***** DATA PROVIDED *****

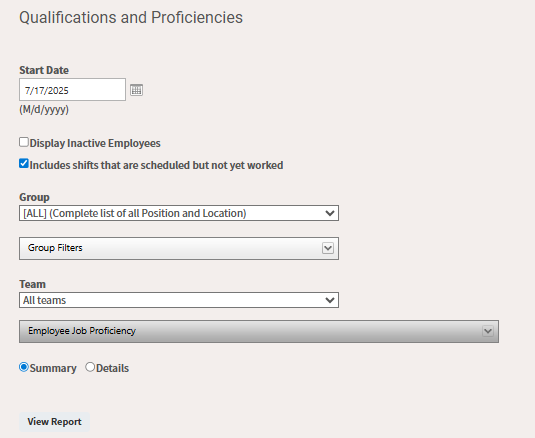Click the Group Filters chevron arrow icon

(328, 248)
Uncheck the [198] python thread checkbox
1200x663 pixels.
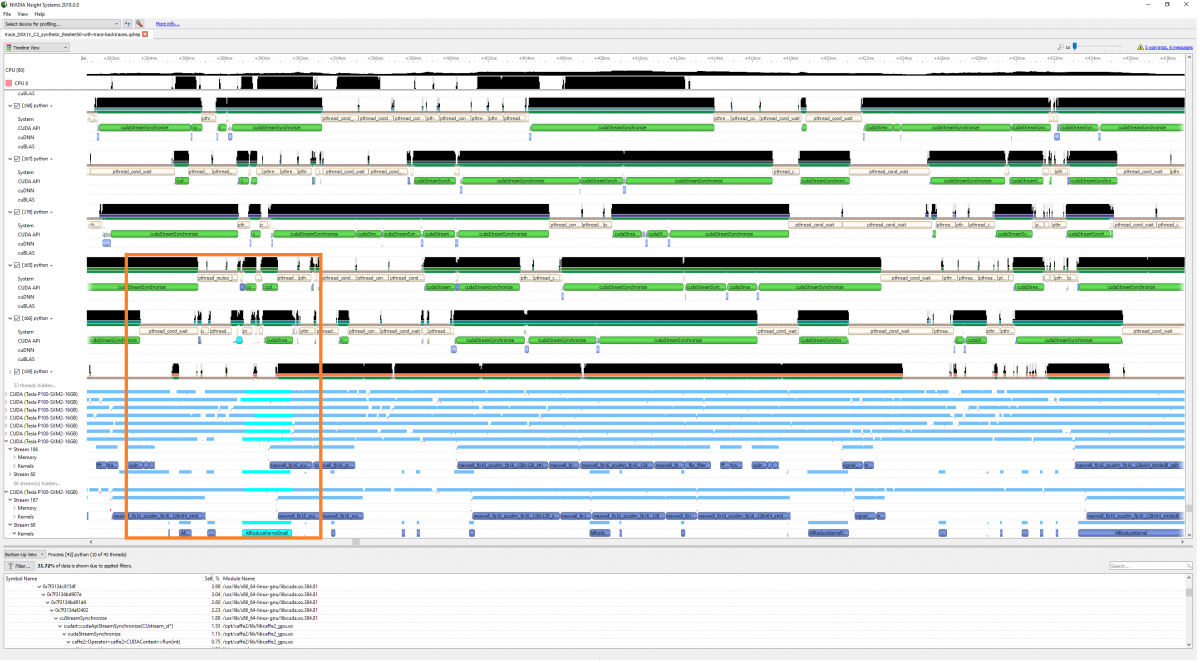[15, 105]
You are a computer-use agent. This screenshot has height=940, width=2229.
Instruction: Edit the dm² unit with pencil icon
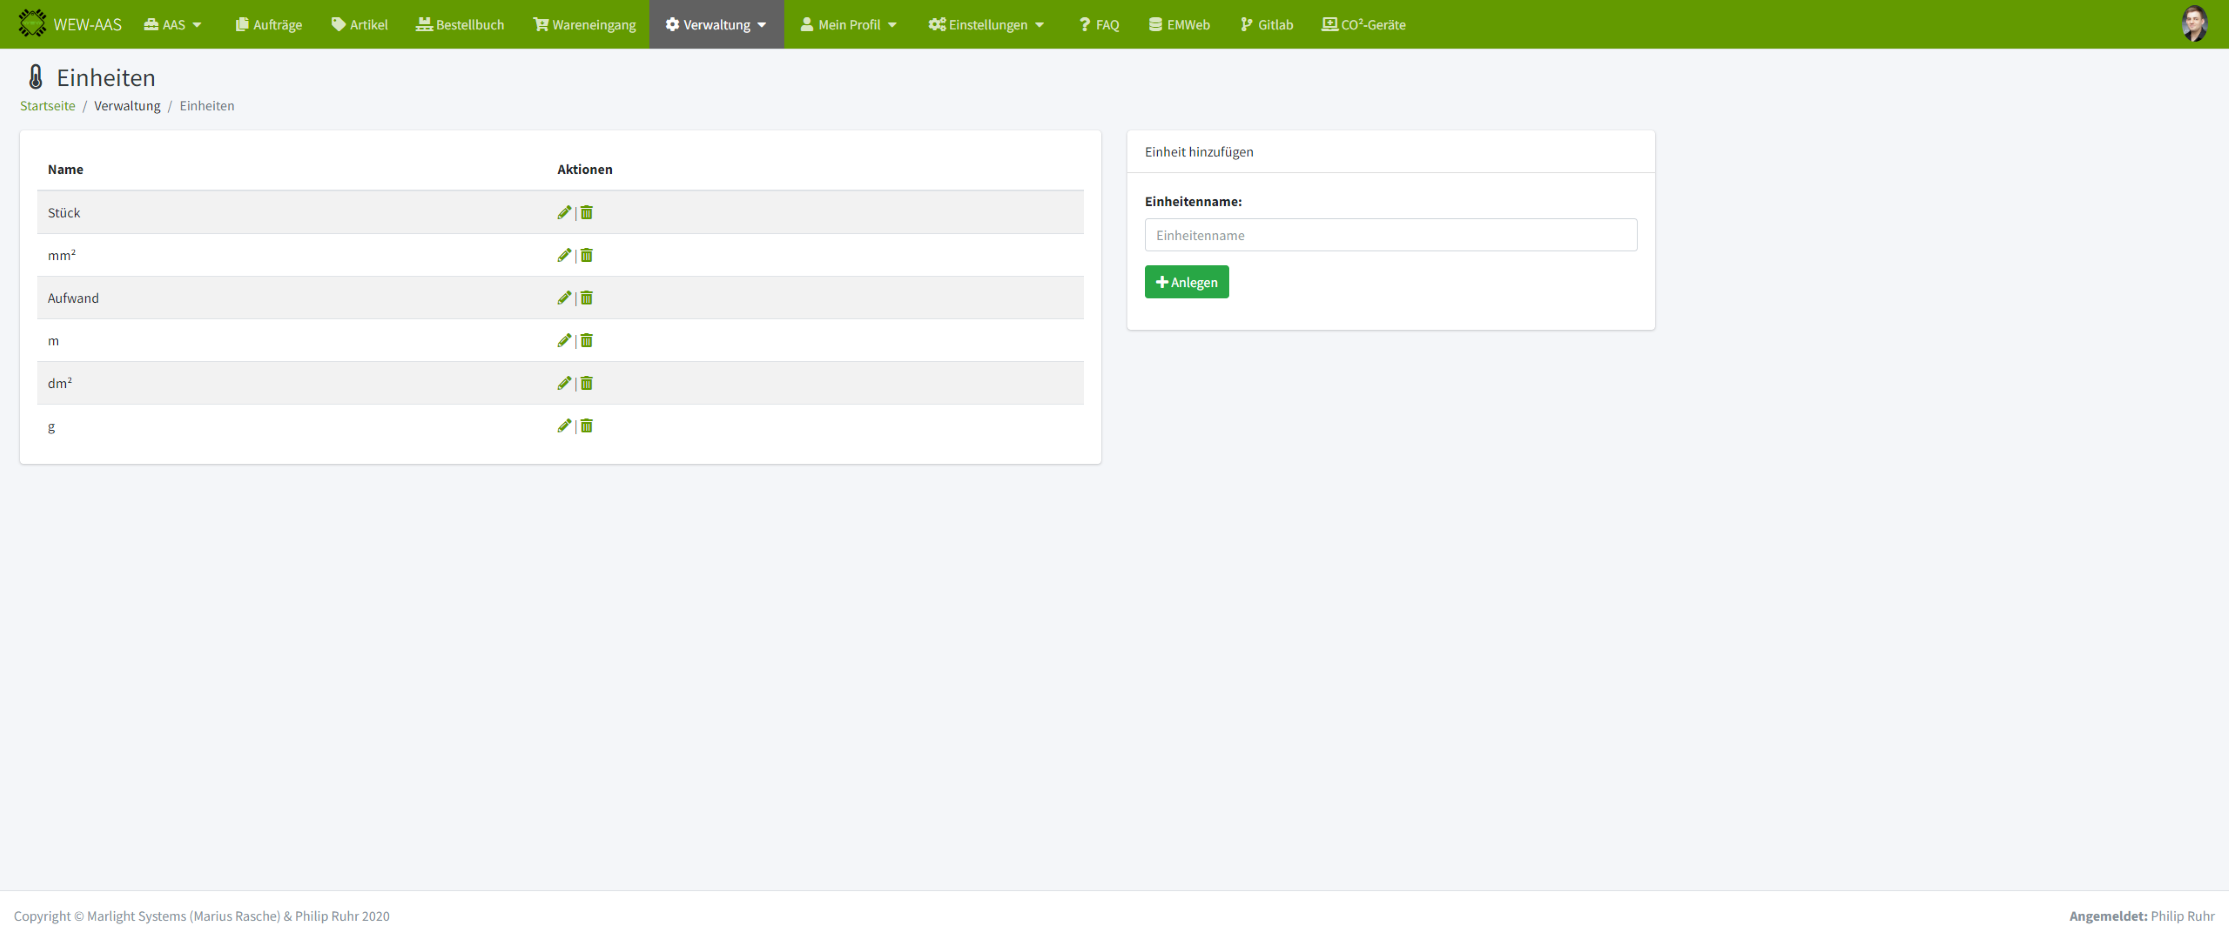[x=564, y=383]
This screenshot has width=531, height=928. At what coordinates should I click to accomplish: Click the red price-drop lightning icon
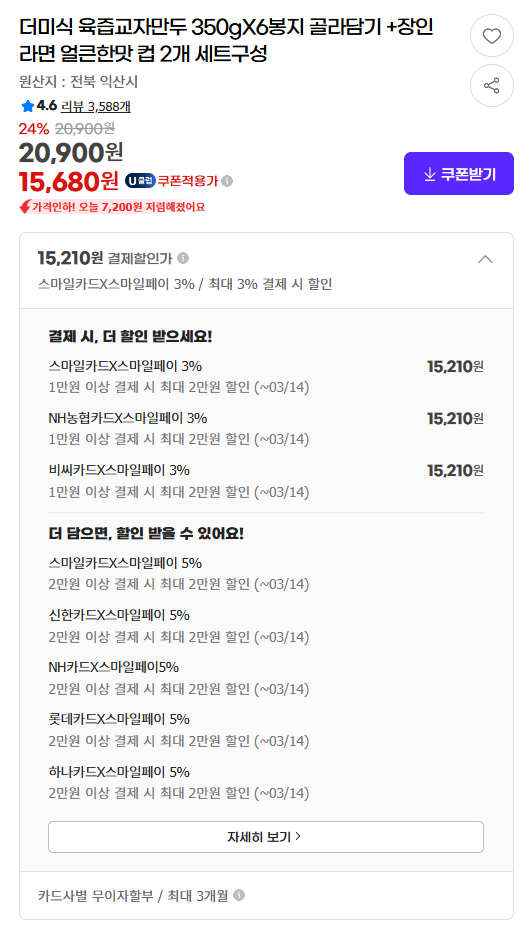pos(25,207)
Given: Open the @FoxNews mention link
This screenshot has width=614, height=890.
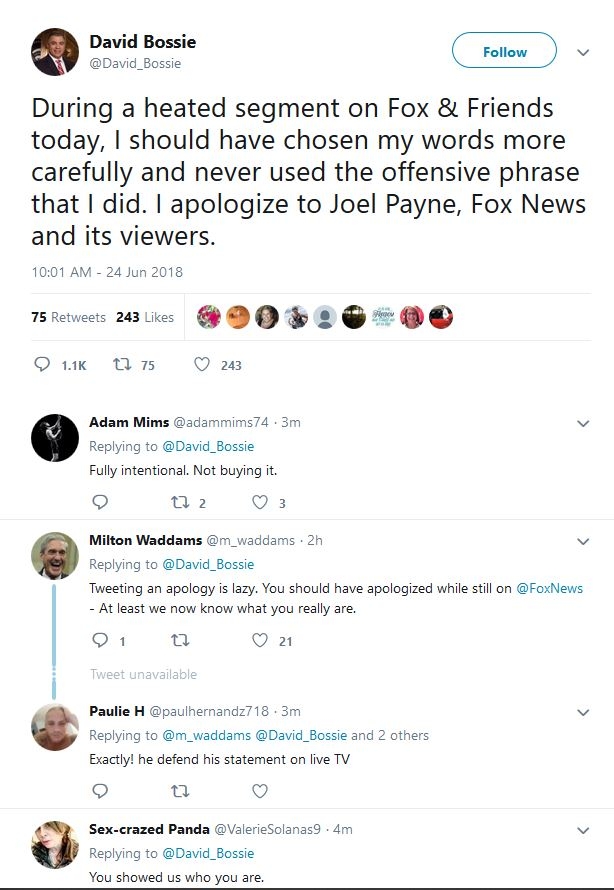Looking at the screenshot, I should [549, 588].
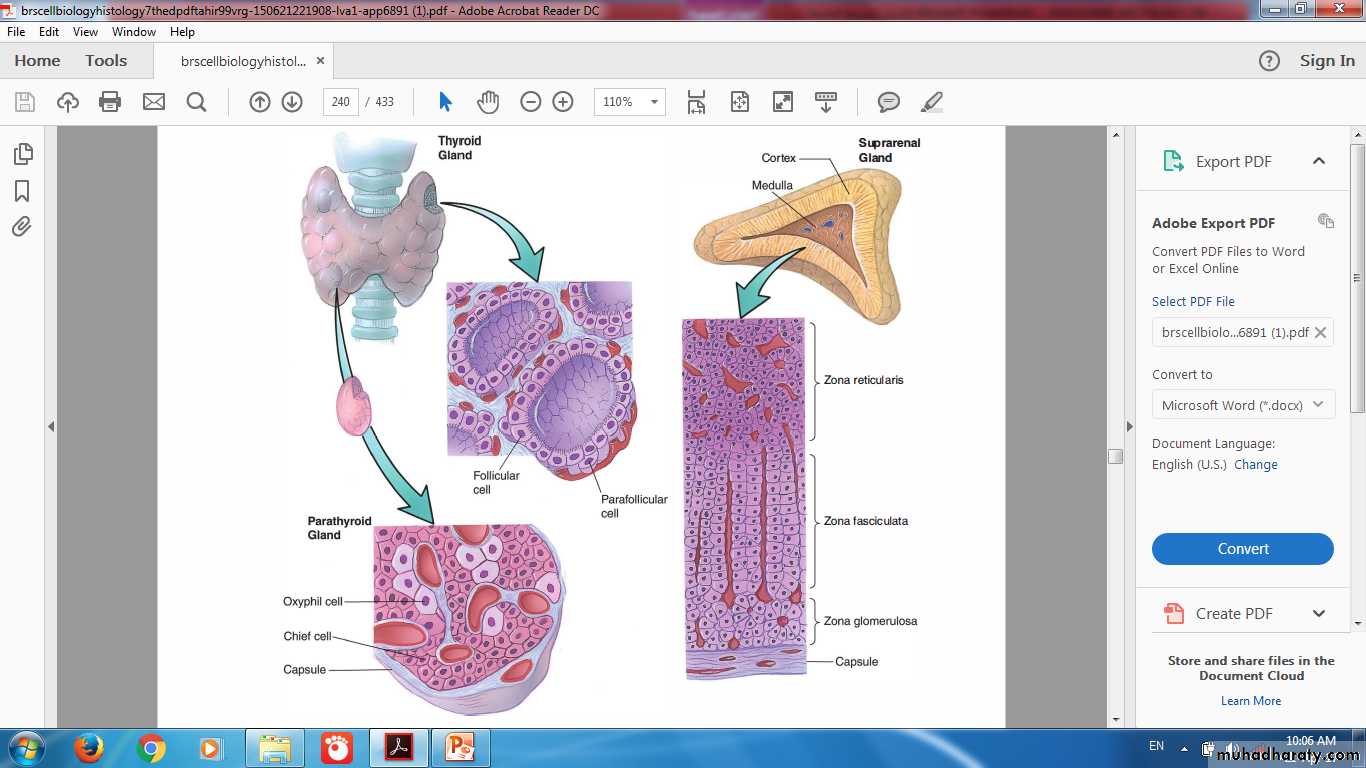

*****

- WORK INSTRUCTION -
When you reach the line that contains "This screenshot has width=531, height=928." in the records above, copy it and every line after it exactly through the last one, leaving out the pictures.

- EXERCISE OUTPUT -
This screenshot has width=531, height=928. At what coordinates should I click to accomplish: Click the red price-drop lightning icon
pos(25,207)
Given: Open the @FoxNews mention link
This screenshot has width=614, height=890.
Looking at the screenshot, I should [549, 588].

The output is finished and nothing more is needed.